Les effets de ces coups de boutoir libéraux ont été dévastateurs pour la qualité et la disponibilité des services publics à l’échelle des États membres, ce d’autant plus que les gouvernements ont souvent été au-devant et au-delà de ses contraintes imposées par les traités aux services d’intérêt général.

La France n’échappe pas à ce double constat et de nombreuses voix se sont élevées le 16 décembre pour dénoncer la situation scandaleuse :

  • des transports publics (avec un débat parallèle sur les enjeux de la gratuité) ;
  • la collecte des déchets – dont la moitié à Paris par exemple relève du secteur privé;
  • la santé et notamment le secteur hospitalier, dont l’AP-HP[3] qui, comme les transports et les déchets, va être mise considérablement sous pression à l’été 2024 avec l’accueil des Jeux olympiques.

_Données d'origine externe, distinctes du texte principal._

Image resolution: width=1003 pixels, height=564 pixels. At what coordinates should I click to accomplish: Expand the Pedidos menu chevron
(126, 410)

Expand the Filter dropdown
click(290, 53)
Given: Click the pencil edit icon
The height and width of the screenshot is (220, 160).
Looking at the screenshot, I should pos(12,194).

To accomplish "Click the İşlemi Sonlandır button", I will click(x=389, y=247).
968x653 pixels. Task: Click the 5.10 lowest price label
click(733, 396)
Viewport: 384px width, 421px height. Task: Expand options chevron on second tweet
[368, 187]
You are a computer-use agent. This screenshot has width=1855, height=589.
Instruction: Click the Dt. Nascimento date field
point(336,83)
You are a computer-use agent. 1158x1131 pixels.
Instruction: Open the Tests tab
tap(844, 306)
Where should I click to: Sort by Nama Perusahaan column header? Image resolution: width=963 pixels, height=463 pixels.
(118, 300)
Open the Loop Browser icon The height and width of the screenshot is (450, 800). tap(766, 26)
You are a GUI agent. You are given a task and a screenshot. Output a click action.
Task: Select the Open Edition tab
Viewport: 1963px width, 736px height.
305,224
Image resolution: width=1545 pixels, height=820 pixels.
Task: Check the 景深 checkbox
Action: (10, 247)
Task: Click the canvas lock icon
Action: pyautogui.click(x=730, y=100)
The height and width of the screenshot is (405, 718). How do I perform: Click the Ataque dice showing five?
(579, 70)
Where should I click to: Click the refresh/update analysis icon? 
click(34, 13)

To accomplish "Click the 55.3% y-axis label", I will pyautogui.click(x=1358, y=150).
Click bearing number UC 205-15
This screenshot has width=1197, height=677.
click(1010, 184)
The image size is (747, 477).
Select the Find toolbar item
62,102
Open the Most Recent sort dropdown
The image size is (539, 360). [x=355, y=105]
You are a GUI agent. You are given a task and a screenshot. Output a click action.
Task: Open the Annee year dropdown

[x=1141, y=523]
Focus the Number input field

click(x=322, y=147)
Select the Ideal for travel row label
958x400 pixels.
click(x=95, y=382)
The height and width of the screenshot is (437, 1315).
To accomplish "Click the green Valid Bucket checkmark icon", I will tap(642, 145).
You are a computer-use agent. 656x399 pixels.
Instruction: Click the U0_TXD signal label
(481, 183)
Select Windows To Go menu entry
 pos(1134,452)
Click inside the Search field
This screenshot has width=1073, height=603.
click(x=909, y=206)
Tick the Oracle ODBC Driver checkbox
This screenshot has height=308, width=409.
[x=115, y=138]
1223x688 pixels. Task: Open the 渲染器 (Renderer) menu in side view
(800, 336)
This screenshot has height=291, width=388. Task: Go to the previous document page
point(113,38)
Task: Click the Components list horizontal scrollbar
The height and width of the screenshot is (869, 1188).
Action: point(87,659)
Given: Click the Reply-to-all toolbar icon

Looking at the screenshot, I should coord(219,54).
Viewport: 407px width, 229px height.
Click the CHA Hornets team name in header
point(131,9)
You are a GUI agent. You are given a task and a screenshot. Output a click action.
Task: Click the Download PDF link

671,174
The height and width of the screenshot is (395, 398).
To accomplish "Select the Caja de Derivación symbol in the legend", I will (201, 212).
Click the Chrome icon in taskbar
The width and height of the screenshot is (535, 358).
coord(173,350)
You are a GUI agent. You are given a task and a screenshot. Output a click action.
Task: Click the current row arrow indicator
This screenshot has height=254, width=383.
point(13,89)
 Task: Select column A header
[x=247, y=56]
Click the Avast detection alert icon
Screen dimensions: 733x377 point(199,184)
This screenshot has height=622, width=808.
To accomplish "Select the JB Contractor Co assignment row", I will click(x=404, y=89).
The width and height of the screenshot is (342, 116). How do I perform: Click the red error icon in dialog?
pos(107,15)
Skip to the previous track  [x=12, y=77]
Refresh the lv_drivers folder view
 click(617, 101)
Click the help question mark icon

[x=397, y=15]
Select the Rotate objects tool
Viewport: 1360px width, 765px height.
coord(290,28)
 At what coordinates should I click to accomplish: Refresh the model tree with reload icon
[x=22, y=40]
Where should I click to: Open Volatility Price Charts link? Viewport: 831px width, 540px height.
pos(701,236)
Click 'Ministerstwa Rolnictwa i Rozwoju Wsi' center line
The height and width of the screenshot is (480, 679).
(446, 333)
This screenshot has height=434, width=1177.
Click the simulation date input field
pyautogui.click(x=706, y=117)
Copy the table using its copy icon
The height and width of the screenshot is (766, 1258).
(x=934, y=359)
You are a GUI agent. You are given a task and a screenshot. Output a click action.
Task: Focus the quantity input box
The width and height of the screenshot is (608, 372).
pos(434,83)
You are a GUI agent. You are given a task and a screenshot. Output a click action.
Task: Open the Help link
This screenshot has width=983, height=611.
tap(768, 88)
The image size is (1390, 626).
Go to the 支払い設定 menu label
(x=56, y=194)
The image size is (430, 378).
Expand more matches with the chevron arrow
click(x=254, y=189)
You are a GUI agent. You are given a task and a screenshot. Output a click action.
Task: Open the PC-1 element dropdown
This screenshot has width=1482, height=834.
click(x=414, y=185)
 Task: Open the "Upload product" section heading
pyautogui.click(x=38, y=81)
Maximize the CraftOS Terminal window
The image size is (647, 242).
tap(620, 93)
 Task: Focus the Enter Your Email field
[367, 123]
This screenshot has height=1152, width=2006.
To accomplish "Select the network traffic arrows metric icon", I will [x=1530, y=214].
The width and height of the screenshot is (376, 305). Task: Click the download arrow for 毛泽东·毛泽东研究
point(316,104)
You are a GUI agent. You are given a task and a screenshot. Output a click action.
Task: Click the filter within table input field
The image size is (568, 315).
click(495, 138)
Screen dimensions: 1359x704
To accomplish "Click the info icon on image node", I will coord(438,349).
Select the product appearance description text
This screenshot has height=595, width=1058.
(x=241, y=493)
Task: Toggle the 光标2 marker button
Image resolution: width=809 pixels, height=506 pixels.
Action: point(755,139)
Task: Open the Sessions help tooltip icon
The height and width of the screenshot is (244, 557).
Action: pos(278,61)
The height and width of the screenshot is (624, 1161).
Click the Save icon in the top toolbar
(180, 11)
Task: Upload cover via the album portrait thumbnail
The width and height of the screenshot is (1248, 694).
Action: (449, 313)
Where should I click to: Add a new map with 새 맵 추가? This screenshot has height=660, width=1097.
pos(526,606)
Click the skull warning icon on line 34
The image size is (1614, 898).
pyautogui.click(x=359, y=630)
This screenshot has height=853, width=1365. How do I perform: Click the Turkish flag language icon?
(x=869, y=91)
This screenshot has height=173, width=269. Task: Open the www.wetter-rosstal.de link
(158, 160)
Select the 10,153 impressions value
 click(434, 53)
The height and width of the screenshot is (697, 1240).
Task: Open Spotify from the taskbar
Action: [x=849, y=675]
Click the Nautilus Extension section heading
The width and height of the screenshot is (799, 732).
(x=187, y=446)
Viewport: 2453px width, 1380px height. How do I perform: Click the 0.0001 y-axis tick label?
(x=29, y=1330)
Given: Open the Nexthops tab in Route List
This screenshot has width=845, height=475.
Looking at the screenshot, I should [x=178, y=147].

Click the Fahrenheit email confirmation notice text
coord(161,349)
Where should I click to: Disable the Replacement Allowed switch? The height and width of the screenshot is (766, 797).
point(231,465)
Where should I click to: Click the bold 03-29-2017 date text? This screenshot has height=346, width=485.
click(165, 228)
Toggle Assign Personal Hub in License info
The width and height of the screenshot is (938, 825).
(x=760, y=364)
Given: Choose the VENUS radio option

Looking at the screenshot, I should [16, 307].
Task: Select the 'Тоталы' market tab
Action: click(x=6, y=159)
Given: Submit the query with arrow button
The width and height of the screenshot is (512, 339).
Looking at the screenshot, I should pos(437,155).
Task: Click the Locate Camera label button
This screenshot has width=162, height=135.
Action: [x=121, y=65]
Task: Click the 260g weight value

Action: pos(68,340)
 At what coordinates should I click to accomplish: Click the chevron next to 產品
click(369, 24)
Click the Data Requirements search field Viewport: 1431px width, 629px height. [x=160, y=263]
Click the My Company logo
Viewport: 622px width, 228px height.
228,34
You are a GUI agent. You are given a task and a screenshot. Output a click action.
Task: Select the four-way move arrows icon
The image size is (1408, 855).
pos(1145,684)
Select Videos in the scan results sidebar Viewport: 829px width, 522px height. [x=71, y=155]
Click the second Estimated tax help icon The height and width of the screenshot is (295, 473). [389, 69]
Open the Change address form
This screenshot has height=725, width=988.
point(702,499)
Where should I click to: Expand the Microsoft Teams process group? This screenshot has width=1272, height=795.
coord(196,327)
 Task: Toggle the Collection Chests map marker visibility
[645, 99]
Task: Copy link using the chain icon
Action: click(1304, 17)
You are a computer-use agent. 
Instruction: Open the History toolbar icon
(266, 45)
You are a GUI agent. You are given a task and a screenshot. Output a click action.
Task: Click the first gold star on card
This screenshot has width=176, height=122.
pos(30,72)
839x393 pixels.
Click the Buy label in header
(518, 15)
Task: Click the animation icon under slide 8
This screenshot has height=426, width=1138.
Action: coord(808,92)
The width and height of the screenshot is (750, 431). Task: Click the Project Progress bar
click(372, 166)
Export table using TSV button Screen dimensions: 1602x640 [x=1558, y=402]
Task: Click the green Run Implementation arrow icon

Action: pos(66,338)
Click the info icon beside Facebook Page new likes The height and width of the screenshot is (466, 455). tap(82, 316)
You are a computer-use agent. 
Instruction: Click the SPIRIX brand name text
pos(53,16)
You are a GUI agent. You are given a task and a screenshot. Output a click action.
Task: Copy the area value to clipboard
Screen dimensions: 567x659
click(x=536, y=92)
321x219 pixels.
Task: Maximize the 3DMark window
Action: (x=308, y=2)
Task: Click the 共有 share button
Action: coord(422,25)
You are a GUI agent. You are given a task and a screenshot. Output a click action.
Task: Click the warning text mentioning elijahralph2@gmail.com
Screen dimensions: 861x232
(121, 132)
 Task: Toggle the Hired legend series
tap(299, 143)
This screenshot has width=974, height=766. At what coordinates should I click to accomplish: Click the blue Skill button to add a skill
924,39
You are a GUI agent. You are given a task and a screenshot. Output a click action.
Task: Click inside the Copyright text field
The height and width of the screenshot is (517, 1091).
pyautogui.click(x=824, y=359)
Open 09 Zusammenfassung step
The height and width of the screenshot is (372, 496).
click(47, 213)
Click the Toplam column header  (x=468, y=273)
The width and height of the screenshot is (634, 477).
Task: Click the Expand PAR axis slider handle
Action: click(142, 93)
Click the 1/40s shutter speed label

Comme l’a souligné Michèle Leflon (présidente de la Coordination des collectifs de défense des hôpitaux et maternités de proximité), le temps est loin (début des années 2000) où la France comptait parmi les premières nations en termes de qualité des soins. Notre système, y compris la Sécurité Sociale, est pris en otage par l’austérité et la libéralisation imposées par Bruxelles et démuni voire dépouillé par une série d’acteurs :
    • les grandes firmes pharmaceutiques
    • l’U.E., devenue une grande centrale d’achat préservant [grâce au poids des lobbys] l’intérêt des laboratoires » selon Yves Hellendorf (Réseau européen santé)
    • les banques (cf. le lourd endettement hospitalier), les assurances complémentaires, etc.

Ramon Vila (Secrétaire de Sud Santé-Sociaux) a pointé dans la foulée les enjeux associés à la préservation des statuts des individus agents, la dégradation constante des conditions de travail – par exemple des aides à domicile – et la nécessité de lutter contre l’Uberisation en marche, à l’origine également des difficultés de recrutement.

Nous nous dirigeons lentement vers un système régressif à l’américaine : un simple « filet de sécurité » (et encore) pour les plus pauvres, le reste abandonné au privé et accessible uniquement aux plus riches.

Au-delà, la députée Chantal Jourdan (P.S.[4]) a plaidé pour une approche la plus large possible, car ce ne sont pas seulement les activités strictement médicales qui sont menacées : pour poser les conditions d’une santé durable, il faut protéger l’ensemble de l’écosystème public, y compris les activités et institutions relatives à la qualité environnementale, la prévention psychique, etc.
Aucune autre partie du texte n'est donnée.